RECORDED DATA -
☆ ☆ ☆ ☆ ☆
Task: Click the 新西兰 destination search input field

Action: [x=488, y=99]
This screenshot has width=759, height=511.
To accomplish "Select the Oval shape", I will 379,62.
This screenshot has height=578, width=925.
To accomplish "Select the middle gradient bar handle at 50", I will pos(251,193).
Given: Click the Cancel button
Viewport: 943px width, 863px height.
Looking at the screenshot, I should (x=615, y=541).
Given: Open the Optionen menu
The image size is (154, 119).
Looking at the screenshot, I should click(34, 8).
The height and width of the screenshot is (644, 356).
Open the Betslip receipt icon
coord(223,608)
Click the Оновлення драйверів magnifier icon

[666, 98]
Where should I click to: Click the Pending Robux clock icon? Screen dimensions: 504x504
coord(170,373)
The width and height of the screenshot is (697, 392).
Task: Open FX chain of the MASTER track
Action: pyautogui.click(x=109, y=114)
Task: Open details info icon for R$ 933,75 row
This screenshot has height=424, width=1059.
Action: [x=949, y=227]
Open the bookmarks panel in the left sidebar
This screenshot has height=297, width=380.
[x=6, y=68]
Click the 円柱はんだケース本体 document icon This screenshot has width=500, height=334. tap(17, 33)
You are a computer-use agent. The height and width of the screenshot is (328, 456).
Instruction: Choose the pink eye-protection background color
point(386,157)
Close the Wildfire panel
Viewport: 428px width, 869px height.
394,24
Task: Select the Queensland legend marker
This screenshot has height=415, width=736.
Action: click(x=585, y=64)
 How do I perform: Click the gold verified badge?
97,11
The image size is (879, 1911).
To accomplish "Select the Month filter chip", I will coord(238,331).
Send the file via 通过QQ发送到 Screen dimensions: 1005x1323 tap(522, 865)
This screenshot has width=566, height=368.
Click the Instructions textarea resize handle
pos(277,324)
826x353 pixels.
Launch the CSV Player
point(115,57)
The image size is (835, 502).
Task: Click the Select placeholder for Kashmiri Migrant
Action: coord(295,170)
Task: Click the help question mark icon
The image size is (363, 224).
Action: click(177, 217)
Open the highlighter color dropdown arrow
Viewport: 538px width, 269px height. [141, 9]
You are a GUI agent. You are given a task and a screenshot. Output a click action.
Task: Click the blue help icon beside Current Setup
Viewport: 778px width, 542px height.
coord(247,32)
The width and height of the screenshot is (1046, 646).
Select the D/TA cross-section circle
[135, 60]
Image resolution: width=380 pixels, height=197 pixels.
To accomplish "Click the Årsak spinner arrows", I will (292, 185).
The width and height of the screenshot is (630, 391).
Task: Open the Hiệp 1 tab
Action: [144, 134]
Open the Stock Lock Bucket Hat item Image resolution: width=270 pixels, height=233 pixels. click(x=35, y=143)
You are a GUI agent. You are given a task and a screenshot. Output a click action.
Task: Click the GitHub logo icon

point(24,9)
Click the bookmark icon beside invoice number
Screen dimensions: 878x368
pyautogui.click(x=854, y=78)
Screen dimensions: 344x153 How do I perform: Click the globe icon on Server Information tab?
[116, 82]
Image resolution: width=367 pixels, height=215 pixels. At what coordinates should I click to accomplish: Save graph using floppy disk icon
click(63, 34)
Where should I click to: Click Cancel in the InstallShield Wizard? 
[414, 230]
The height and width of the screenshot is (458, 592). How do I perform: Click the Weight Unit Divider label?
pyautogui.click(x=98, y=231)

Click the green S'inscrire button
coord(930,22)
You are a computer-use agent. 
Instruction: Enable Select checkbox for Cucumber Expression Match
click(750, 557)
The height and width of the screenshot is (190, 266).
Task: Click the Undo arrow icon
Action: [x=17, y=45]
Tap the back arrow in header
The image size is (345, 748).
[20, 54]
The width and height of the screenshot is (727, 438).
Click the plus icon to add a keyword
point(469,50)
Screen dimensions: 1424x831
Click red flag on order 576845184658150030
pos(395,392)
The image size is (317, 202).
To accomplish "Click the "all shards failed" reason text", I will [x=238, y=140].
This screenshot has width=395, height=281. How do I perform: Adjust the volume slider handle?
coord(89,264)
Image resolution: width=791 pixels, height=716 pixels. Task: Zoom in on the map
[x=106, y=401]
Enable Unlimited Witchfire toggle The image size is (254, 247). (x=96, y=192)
☆ ☆ ☆ ☆ ☆
ACTION ITEM - Each line of the listing is to be output verbatim.

RESPONSE BOX -
Task: Click the 新西兰 destination search input field

Action: [x=488, y=99]
This screenshot has width=759, height=511.
To accomplish "Select the Oval shape", I will 379,62.
This screenshot has height=578, width=925.
To accomplish "Select the middle gradient bar handle at 50", I will pos(251,193).
Given: Click the Cancel button
Viewport: 943px width, 863px height.
Looking at the screenshot, I should (x=615, y=541).
Given: Open the Optionen menu
The image size is (154, 119).
Looking at the screenshot, I should click(34, 8).
The height and width of the screenshot is (644, 356).
Open the Betslip receipt icon
coord(223,608)
Click the Оновлення драйверів magnifier icon

[666, 98]
Where should I click to: Click the Pending Robux clock icon? Screen dimensions: 504x504
coord(170,373)
The width and height of the screenshot is (697, 392).
Task: Open FX chain of the MASTER track
Action: pyautogui.click(x=109, y=114)
Task: Open details info icon for R$ 933,75 row
This screenshot has height=424, width=1059.
Action: [x=949, y=227]
Open the bookmarks panel in the left sidebar
This screenshot has height=297, width=380.
[x=6, y=68]
Click the 円柱はんだケース本体 document icon This screenshot has width=500, height=334. tap(17, 33)
You are a computer-use agent. The height and width of the screenshot is (328, 456).
Instruction: Choose the pink eye-protection background color
point(386,157)
Close the Wildfire panel
Viewport: 428px width, 869px height.
394,24
Task: Select the Queensland legend marker
This screenshot has height=415, width=736.
Action: click(x=585, y=64)
 How do I perform: Click the gold verified badge?
97,11
The image size is (879, 1911).
To accomplish "Select the Month filter chip", I will coord(238,331).
Send the file via 通过QQ发送到 Screen dimensions: 1005x1323 tap(522, 865)
This screenshot has width=566, height=368.
Click the Instructions textarea resize handle
pos(277,324)
826x353 pixels.
Launch the CSV Player
point(115,57)
The image size is (835, 502).
Task: Click the Select placeholder for Kashmiri Migrant
Action: coord(295,170)
Task: Click the help question mark icon
The image size is (363, 224).
Action: click(177, 217)
Open the highlighter color dropdown arrow
Viewport: 538px width, 269px height. [141, 9]
You are a GUI agent. You are given a task and a screenshot. Output a click action.
Task: Click the blue help icon beside Current Setup
Viewport: 778px width, 542px height.
coord(247,32)
The width and height of the screenshot is (1046, 646).
Select the D/TA cross-section circle
[135, 60]
Image resolution: width=380 pixels, height=197 pixels.
To accomplish "Click the Årsak spinner arrows", I will (292, 185).
The width and height of the screenshot is (630, 391).
Task: Open the Hiệp 1 tab
Action: [144, 134]
Open the Stock Lock Bucket Hat item Image resolution: width=270 pixels, height=233 pixels. click(x=35, y=143)
You are a GUI agent. You are given a task and a screenshot. Output a click action.
Task: Click the GitHub logo icon

point(24,9)
Click the bookmark icon beside invoice number
Screen dimensions: 878x368
pyautogui.click(x=854, y=78)
Screen dimensions: 344x153 How do I perform: Click the globe icon on Server Information tab?
[116, 82]
Image resolution: width=367 pixels, height=215 pixels. At what coordinates should I click to accomplish: Save graph using floppy disk icon
click(63, 34)
Where should I click to: Click Cancel in the InstallShield Wizard? 
[414, 230]
The height and width of the screenshot is (458, 592). How do I perform: Click the Weight Unit Divider label?
pyautogui.click(x=98, y=231)

Click the green S'inscrire button
coord(930,22)
You are a computer-use agent. 
Instruction: Enable Select checkbox for Cucumber Expression Match
click(750, 557)
The height and width of the screenshot is (190, 266).
Task: Click the Undo arrow icon
Action: [x=17, y=45]
Tap the back arrow in header
The image size is (345, 748).
[20, 54]
The width and height of the screenshot is (727, 438).
Click the plus icon to add a keyword
point(469,50)
Screen dimensions: 1424x831
Click red flag on order 576845184658150030
pos(395,392)
The image size is (317, 202).
To accomplish "Click the "all shards failed" reason text", I will [x=238, y=140].
This screenshot has width=395, height=281. How do I perform: Adjust the volume slider handle?
coord(89,264)
Image resolution: width=791 pixels, height=716 pixels. Task: Zoom in on the map
[x=106, y=401]
Enable Unlimited Witchfire toggle The image size is (254, 247). (x=96, y=192)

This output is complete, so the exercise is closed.